◆ **Your goal**:
Where in the records does the word "blue" appear? Copy each line that holds it.

◆ **Entries taken from a collection**:
───

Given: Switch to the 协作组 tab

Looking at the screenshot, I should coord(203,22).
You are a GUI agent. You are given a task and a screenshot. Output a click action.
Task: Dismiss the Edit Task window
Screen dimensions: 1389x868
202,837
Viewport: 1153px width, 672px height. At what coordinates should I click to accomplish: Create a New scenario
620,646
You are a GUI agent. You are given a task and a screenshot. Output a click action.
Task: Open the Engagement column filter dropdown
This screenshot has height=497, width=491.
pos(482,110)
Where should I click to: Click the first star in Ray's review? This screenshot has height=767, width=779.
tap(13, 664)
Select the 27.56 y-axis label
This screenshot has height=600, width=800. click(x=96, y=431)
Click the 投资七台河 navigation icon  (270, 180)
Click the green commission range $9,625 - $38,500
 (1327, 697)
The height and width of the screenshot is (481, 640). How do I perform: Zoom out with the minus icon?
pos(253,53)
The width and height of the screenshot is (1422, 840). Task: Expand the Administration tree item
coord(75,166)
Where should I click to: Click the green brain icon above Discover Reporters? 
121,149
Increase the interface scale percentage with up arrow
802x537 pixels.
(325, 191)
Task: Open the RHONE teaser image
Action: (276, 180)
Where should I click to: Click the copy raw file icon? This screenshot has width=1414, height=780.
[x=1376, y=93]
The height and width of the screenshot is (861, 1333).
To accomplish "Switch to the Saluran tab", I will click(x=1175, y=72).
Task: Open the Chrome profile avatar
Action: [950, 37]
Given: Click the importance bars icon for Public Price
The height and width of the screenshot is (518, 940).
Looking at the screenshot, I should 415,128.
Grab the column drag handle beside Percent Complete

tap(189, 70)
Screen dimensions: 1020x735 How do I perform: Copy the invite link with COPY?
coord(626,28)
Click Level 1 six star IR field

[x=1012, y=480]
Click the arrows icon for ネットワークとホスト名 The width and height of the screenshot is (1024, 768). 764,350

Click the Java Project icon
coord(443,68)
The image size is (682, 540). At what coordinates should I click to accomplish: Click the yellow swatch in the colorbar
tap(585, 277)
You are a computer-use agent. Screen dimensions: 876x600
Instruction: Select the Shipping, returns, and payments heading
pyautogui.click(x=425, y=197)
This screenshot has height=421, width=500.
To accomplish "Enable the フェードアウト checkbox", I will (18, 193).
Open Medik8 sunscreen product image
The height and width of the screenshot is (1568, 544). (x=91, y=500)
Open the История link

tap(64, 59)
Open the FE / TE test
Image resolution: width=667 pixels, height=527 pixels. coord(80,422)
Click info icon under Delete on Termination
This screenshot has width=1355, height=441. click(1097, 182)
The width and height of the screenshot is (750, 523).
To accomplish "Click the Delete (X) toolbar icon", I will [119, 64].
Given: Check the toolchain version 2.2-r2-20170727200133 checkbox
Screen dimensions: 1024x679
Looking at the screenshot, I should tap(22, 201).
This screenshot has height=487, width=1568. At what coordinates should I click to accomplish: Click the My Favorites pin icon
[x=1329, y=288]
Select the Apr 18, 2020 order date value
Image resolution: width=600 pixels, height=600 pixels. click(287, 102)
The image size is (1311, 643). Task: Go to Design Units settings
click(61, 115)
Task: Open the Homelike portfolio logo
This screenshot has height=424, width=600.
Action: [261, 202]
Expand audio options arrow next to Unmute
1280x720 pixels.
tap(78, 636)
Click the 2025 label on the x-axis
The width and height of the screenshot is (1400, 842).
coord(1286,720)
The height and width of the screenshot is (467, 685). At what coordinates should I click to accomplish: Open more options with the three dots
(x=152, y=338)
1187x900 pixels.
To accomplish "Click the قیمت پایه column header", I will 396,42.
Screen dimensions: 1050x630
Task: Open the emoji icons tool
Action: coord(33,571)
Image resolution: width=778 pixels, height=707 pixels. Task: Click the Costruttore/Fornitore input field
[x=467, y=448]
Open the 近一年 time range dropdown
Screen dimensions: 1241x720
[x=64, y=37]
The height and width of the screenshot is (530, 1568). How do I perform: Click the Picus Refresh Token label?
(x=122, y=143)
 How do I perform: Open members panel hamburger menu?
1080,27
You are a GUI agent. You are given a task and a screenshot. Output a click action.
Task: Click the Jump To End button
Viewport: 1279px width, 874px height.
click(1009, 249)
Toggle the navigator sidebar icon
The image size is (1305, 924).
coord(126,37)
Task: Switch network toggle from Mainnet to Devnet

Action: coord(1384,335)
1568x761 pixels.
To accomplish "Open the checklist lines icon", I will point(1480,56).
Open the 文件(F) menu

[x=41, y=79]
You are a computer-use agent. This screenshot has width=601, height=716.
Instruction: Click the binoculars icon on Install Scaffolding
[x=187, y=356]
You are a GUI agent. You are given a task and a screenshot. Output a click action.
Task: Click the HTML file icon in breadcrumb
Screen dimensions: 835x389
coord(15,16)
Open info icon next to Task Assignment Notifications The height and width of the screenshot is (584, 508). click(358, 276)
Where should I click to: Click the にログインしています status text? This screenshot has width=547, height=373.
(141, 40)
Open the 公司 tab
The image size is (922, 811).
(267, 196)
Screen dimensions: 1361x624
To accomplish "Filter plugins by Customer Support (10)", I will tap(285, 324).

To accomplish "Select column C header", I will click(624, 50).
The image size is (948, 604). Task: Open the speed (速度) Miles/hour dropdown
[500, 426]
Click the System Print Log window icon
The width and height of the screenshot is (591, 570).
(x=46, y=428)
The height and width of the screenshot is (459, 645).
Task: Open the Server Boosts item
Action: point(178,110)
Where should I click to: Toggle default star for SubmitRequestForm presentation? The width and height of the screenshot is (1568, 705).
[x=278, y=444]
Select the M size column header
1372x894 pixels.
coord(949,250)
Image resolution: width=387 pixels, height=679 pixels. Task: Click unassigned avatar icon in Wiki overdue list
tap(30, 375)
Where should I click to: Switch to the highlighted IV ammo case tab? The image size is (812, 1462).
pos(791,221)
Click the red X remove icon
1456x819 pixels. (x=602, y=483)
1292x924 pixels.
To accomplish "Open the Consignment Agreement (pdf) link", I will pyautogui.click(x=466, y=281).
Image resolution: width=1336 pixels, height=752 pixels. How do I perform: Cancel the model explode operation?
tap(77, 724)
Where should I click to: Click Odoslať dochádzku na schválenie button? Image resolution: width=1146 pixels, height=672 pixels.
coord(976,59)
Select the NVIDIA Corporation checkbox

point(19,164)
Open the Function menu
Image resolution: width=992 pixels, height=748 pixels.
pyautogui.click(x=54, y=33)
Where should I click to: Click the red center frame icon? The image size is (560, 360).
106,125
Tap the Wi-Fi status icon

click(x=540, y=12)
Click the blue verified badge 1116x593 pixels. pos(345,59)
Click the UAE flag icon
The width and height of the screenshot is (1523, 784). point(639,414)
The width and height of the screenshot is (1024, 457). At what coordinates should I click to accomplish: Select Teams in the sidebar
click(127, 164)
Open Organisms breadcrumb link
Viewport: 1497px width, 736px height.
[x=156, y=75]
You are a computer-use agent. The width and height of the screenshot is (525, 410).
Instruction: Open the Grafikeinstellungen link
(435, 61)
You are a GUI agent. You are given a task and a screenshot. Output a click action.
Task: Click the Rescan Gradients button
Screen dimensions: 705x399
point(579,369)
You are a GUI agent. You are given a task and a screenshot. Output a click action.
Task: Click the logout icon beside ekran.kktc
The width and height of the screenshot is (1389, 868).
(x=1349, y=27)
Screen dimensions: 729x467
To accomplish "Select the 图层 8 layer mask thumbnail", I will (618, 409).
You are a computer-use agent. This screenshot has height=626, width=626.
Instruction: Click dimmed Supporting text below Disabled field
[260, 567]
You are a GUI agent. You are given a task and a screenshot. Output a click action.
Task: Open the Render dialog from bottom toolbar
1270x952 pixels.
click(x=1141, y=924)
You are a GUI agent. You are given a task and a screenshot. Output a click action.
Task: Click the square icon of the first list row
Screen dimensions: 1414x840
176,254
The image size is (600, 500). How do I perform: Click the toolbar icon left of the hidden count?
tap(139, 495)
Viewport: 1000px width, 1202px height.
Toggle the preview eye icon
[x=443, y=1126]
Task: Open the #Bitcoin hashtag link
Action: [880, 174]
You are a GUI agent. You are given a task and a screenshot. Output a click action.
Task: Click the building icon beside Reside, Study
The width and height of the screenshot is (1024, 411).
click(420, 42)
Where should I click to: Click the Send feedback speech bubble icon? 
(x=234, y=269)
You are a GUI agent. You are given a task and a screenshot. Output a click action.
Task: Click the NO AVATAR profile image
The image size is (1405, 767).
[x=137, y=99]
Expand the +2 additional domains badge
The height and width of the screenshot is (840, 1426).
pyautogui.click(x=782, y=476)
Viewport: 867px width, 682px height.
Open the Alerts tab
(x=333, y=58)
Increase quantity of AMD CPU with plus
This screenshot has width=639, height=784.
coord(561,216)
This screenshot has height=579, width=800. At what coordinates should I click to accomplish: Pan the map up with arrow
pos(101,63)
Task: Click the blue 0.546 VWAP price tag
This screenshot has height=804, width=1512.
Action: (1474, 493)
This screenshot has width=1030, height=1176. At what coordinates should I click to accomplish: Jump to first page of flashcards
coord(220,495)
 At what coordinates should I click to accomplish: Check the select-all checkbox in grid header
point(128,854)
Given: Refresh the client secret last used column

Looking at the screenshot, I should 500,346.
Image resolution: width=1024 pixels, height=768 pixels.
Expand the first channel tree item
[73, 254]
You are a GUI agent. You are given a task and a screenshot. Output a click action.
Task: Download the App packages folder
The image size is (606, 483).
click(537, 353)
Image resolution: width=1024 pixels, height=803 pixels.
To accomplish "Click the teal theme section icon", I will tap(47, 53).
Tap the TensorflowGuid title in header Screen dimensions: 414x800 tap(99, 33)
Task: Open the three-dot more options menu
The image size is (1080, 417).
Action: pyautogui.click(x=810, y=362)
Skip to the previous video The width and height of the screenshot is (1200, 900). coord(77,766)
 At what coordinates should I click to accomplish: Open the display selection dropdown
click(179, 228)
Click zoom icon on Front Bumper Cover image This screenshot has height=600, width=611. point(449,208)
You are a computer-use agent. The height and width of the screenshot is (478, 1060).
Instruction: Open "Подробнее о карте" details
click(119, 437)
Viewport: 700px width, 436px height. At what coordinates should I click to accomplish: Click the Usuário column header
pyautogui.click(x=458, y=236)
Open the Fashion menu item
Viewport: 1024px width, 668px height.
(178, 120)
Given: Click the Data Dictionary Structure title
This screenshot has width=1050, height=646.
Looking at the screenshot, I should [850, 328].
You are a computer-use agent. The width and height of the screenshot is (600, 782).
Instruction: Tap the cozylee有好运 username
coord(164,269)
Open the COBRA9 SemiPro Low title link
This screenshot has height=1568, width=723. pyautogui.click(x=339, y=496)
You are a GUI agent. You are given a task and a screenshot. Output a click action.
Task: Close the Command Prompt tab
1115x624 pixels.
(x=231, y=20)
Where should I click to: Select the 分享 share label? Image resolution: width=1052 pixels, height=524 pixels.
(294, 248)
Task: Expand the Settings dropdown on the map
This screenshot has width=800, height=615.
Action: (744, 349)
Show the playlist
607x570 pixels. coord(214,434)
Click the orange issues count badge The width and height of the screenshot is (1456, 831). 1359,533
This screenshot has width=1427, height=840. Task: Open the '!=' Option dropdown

───

◆ **Response below**:
Click the blue verified badge 1116x593 pixels. pos(345,59)
Task: Click the blue 0.546 VWAP price tag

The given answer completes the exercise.